The Eternal Image of the Father

Chapter:
(p.81) The Eternal Image of the Father
Source:
In Dante's Wake
Author(s):

John Freccero

, Danielle Callegari, Melissa Swain
Publisher:
Fordham University Press
DOI:10.5422/fordham/9780823264278.003.0004

This chapter analyzes the image of the father in Dante's Commedia. In Inferno the theme of the meeting with a father image is characterized by irony, while the meeting with Cacciaguida in Paradiso appears to be the fulfillment of an allegorical referentiality, a partial truth glossed repeatedly and painstakingly until it is finally revealed at the ending of the poem. There is a sense in which the theme of the clash between father and son, when neither will yield, is illustrative of the clash of irony, where no resolution but death is possible between two antithetical yet equally plausible assertions.

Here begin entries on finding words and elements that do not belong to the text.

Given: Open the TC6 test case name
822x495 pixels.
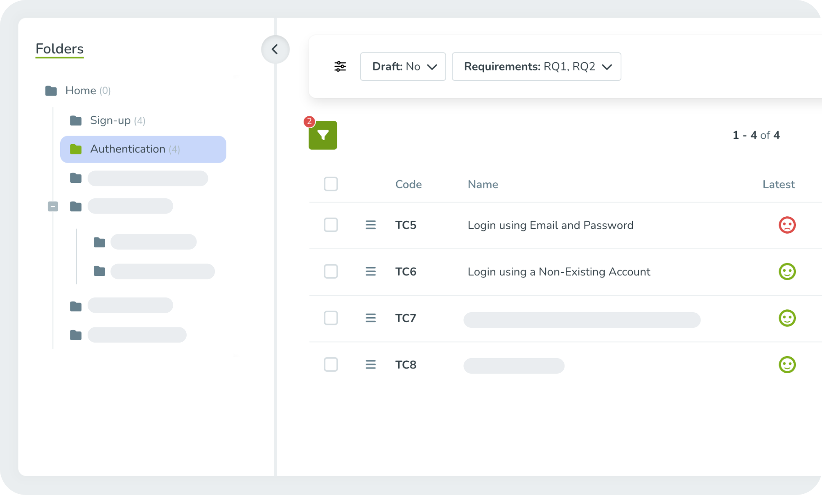Looking at the screenshot, I should coord(559,271).
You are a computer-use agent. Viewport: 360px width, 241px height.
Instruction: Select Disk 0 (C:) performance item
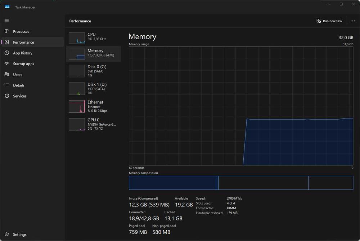(x=94, y=71)
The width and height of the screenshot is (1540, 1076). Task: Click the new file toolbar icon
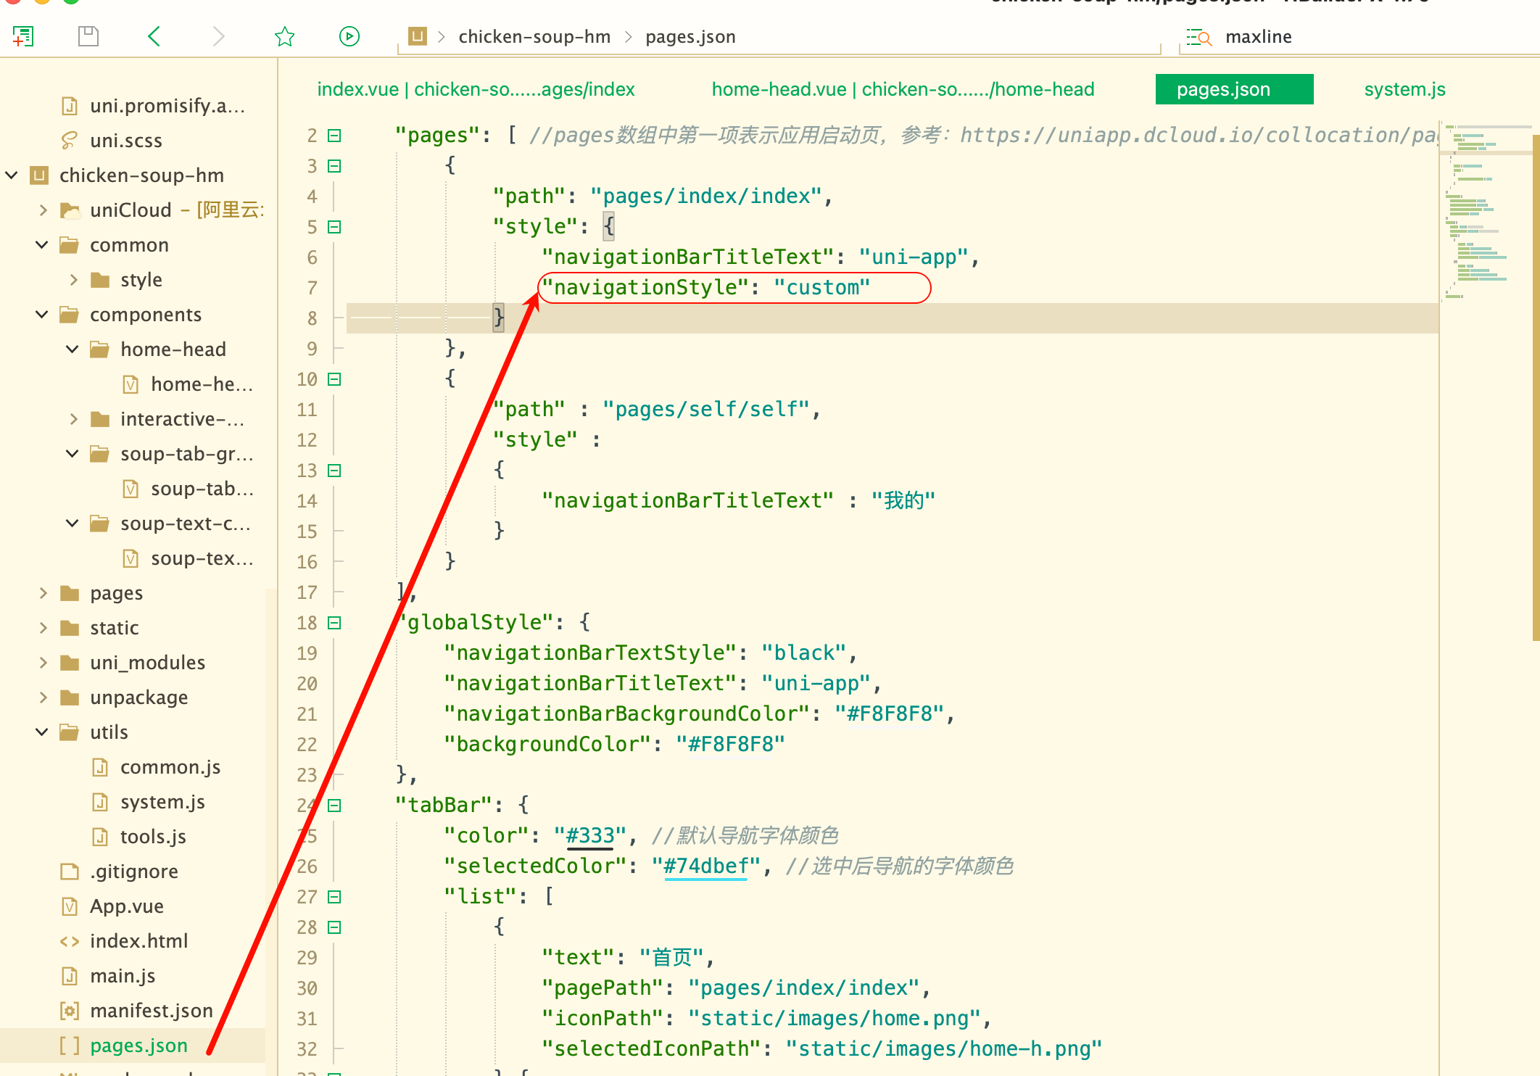[x=23, y=36]
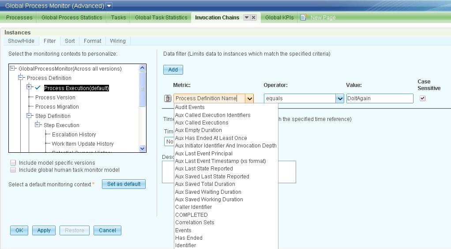Delete filter row using trash icon

(167, 98)
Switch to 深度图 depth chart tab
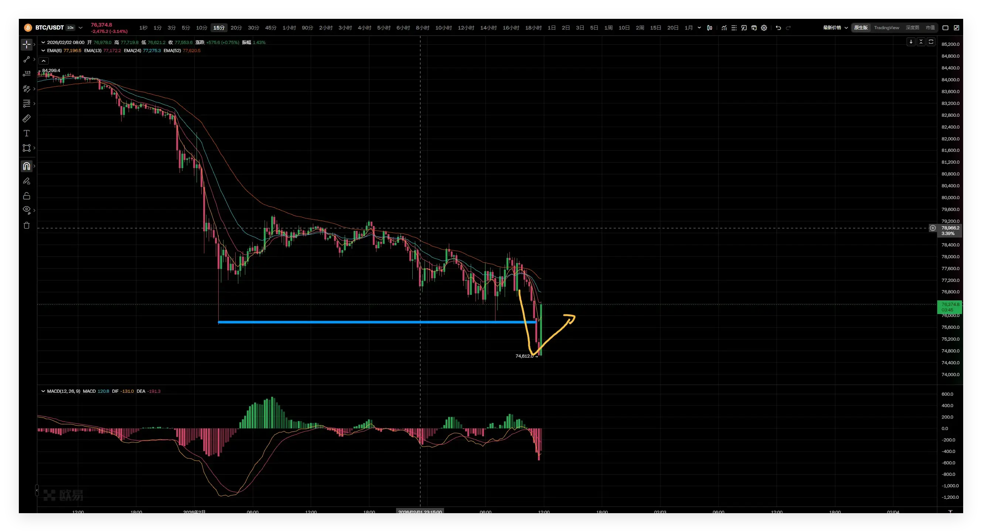Viewport: 982px width, 532px height. 912,28
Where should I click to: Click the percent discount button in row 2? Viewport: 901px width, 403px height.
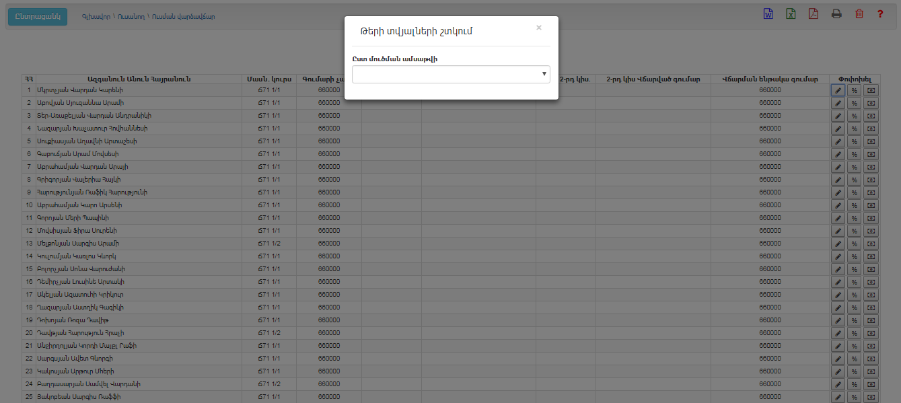tap(854, 103)
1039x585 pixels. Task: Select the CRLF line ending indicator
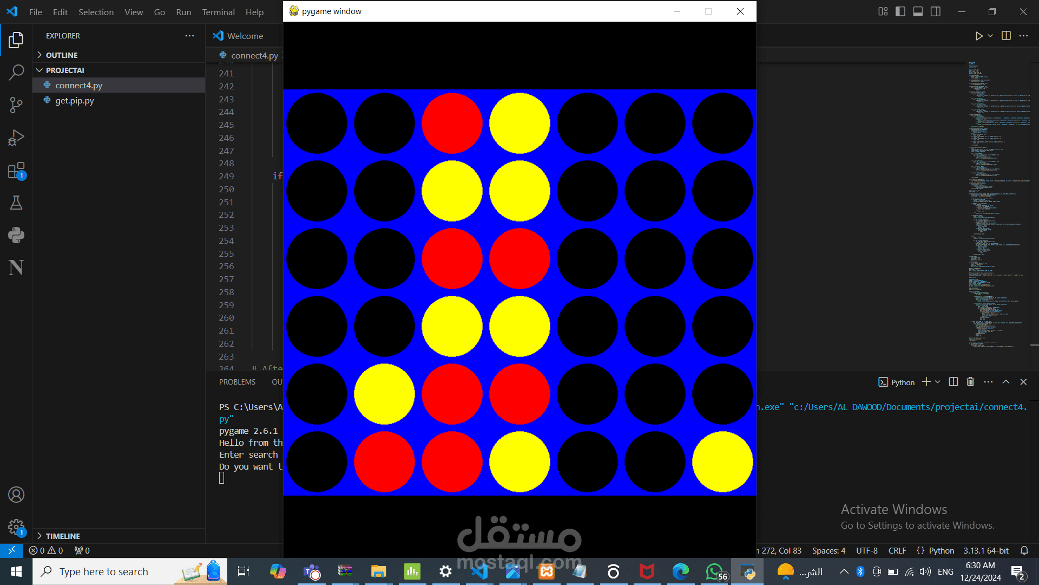coord(897,550)
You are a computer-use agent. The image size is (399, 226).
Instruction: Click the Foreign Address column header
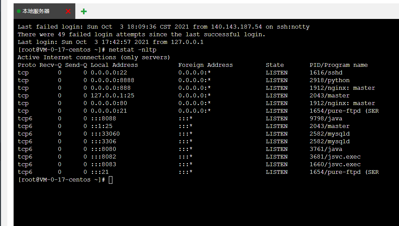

We might say that the oedipal struggle is the thematization of the atemporal and corrosive quality of ironic impasse. To introduce temporality into this impasse, however, and to order the past to the future with the mediating influenced of a third term in which both participate is to transform irony into allegory, and generational conflict into the unfolding of salvation history.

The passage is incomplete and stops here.